EXERCISE DATA:

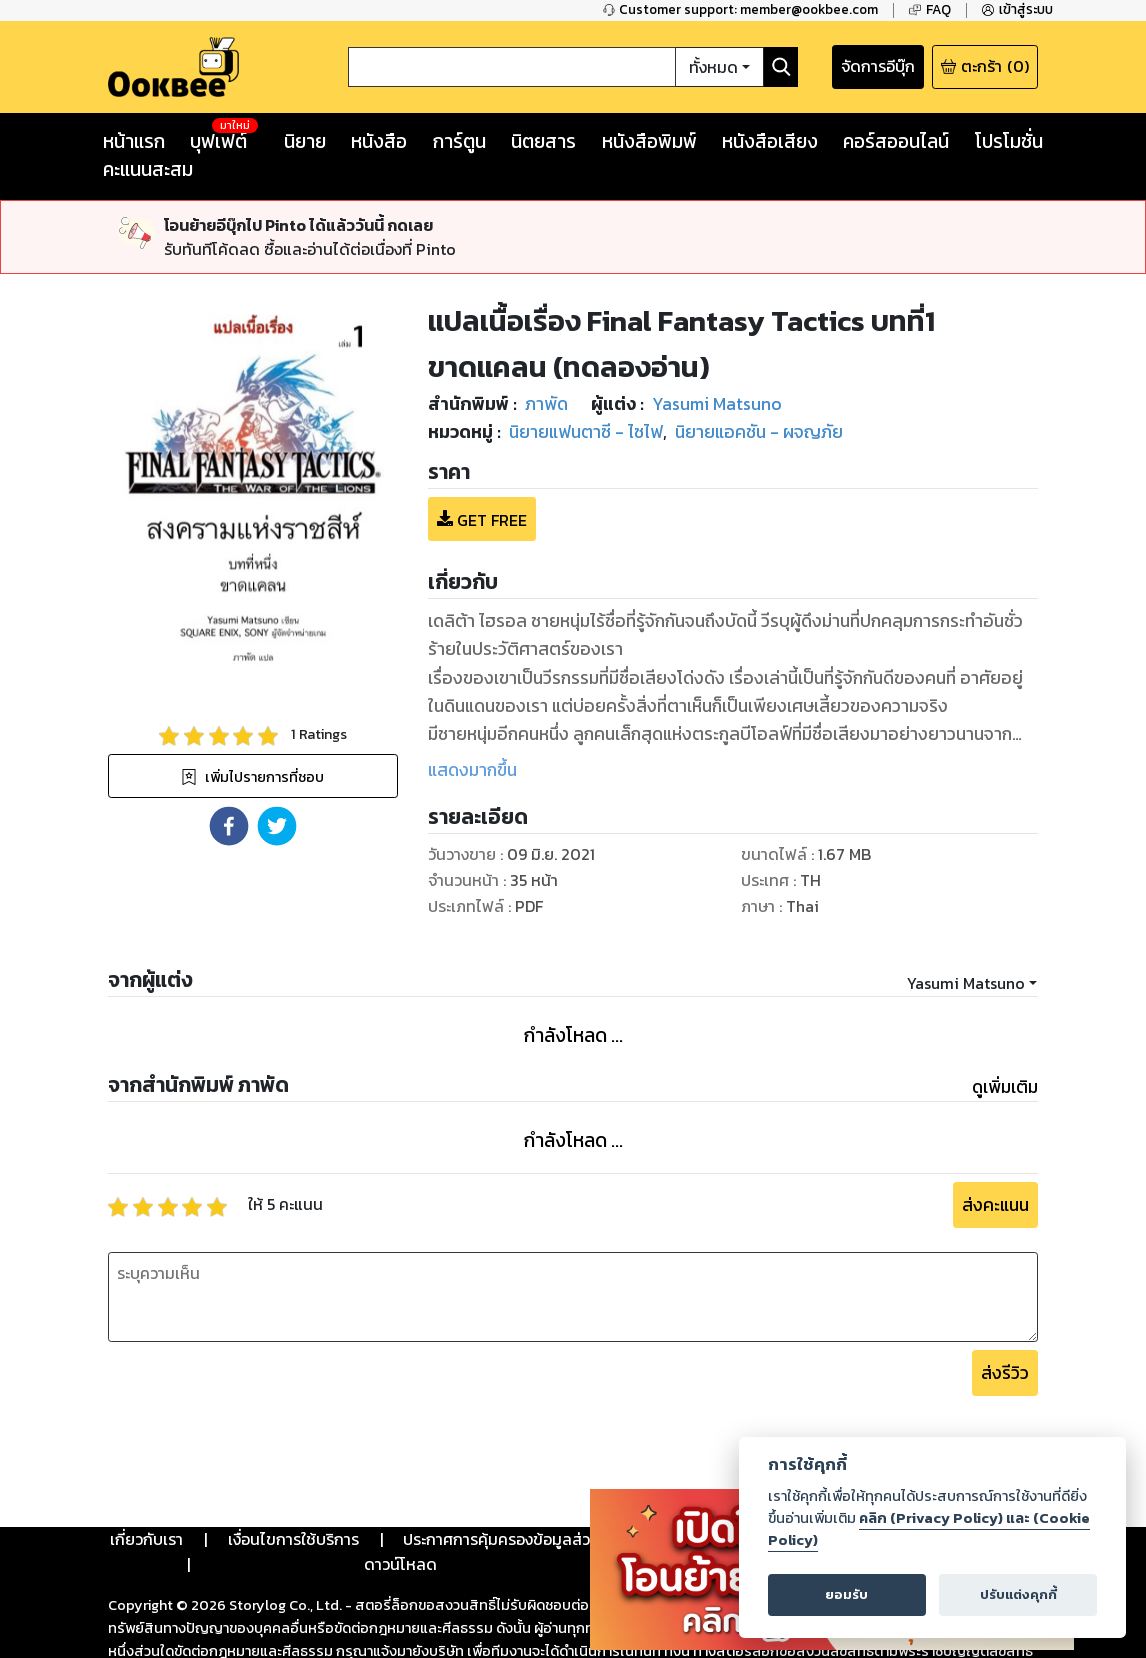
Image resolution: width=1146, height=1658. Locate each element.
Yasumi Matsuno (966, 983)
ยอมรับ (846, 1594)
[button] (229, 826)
...
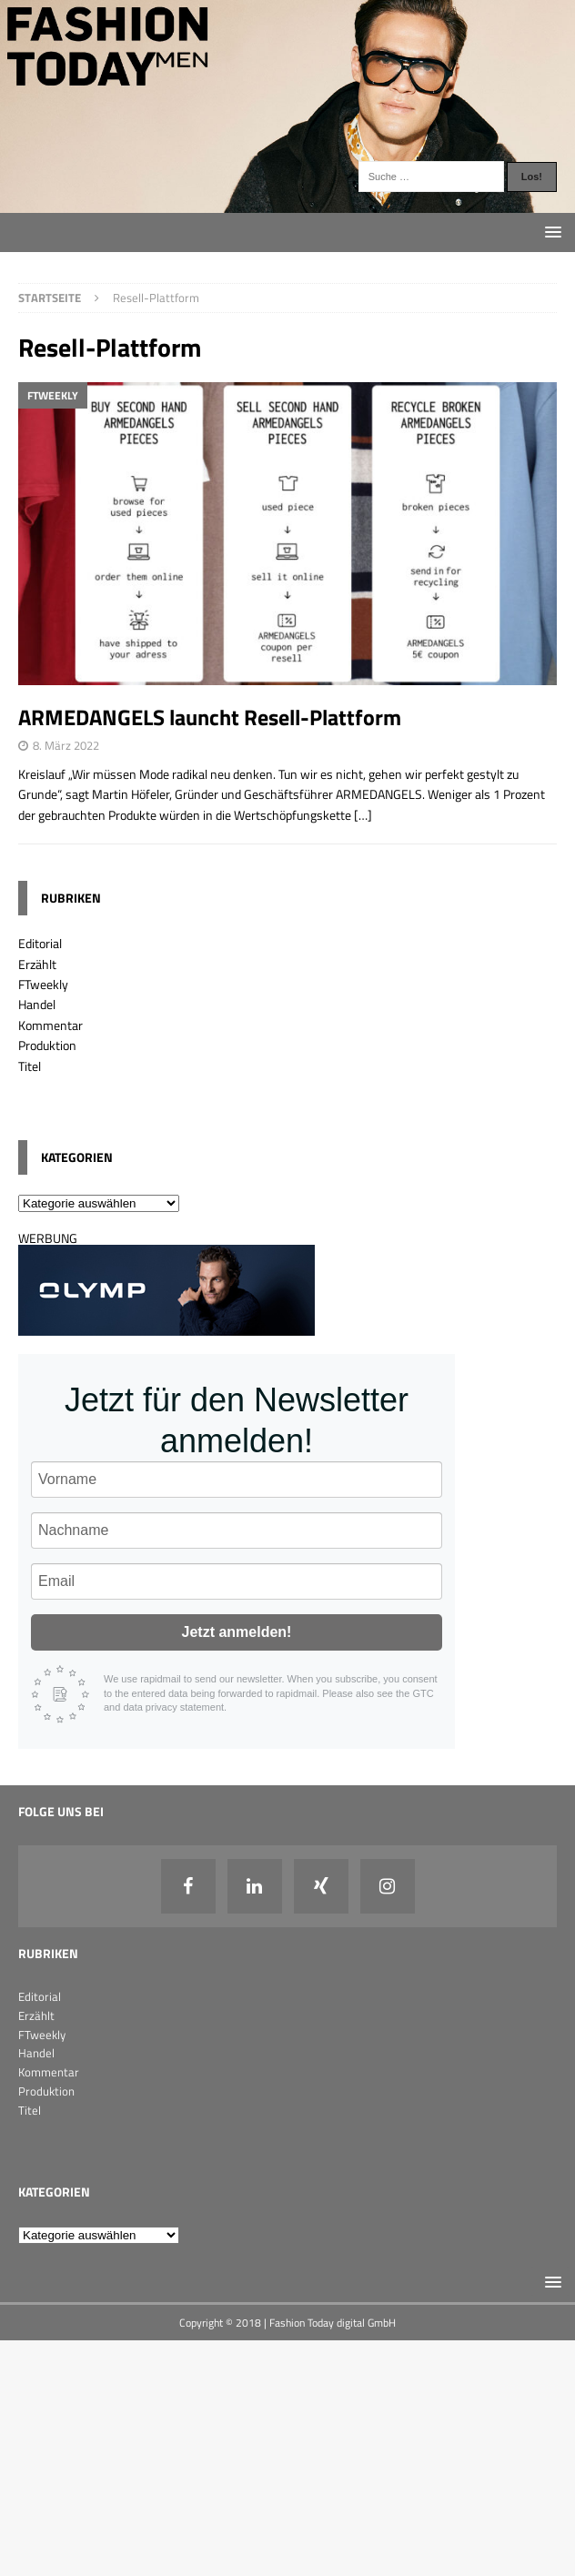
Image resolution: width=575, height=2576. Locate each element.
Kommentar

PROBLEM TO WORK ON: Replace "element" with "item" in the rows above, covering everything from the line containing "Image resolution: width=1146, height=1658." down to the line containing "ยอมรับ (846, 1594)", and give only those lines with all else unchanged.

EXERCISE RESULT:
Image resolution: width=1146, height=1658. Locate each item.
Yasumi Matsuno (966, 983)
ยอมรับ (846, 1594)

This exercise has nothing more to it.